Request: Identify every line in the records below that contains the string "field", treating uppercase and lowercase as distinct, and copy each such line in full.

Records for locating described items:
►

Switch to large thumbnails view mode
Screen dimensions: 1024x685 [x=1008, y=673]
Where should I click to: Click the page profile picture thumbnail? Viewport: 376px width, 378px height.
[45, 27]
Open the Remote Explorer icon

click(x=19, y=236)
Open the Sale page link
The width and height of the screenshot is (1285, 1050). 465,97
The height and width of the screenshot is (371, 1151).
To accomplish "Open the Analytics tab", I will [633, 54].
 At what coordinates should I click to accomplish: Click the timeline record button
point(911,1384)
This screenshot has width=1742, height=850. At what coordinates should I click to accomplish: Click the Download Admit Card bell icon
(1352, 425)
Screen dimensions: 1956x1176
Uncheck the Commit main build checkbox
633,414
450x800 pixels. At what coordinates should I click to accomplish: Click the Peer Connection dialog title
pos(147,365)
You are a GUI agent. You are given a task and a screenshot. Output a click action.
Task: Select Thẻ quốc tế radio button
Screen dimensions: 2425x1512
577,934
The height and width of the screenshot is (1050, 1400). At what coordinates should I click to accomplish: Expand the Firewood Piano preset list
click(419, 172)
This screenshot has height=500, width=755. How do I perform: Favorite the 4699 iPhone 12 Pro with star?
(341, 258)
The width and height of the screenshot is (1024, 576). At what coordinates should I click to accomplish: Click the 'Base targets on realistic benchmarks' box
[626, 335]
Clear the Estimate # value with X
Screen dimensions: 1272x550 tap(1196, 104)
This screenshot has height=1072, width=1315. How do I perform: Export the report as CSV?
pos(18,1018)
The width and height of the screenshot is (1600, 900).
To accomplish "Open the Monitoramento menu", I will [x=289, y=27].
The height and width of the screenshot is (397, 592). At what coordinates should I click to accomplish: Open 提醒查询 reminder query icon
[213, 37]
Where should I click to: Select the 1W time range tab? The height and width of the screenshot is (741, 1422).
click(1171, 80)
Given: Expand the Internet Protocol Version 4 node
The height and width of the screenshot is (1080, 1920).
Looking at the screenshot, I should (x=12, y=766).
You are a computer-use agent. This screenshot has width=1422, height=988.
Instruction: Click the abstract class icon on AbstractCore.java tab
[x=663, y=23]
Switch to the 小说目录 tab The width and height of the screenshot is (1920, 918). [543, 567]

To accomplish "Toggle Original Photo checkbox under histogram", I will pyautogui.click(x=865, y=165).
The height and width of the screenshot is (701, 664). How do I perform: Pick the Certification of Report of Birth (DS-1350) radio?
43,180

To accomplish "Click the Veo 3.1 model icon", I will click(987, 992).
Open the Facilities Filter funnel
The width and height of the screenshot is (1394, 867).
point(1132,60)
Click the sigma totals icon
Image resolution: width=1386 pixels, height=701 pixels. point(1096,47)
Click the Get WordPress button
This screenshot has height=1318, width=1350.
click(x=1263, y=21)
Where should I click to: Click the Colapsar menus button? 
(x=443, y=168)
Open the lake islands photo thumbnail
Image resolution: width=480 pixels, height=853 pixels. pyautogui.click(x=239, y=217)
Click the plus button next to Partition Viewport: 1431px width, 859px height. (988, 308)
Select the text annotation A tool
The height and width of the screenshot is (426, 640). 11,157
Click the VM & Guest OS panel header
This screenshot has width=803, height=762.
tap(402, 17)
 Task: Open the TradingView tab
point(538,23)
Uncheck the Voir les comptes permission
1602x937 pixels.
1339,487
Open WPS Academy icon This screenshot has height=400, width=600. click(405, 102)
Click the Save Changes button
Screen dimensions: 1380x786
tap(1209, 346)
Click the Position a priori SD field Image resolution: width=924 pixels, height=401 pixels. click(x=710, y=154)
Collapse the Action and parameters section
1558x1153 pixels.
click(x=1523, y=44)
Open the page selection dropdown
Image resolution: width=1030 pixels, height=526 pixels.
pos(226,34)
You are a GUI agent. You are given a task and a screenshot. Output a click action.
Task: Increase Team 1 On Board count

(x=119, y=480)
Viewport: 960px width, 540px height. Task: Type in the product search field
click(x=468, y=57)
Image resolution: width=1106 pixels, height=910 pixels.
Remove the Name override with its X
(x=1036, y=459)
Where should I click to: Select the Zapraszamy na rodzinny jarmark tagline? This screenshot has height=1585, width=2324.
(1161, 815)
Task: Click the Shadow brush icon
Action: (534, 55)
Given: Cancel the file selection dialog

◄

Response to the exercise:
Click the Position a priori SD field Image resolution: width=924 pixels, height=401 pixels. click(x=710, y=154)
Viewport: 960px width, 540px height. Task: Type in the product search field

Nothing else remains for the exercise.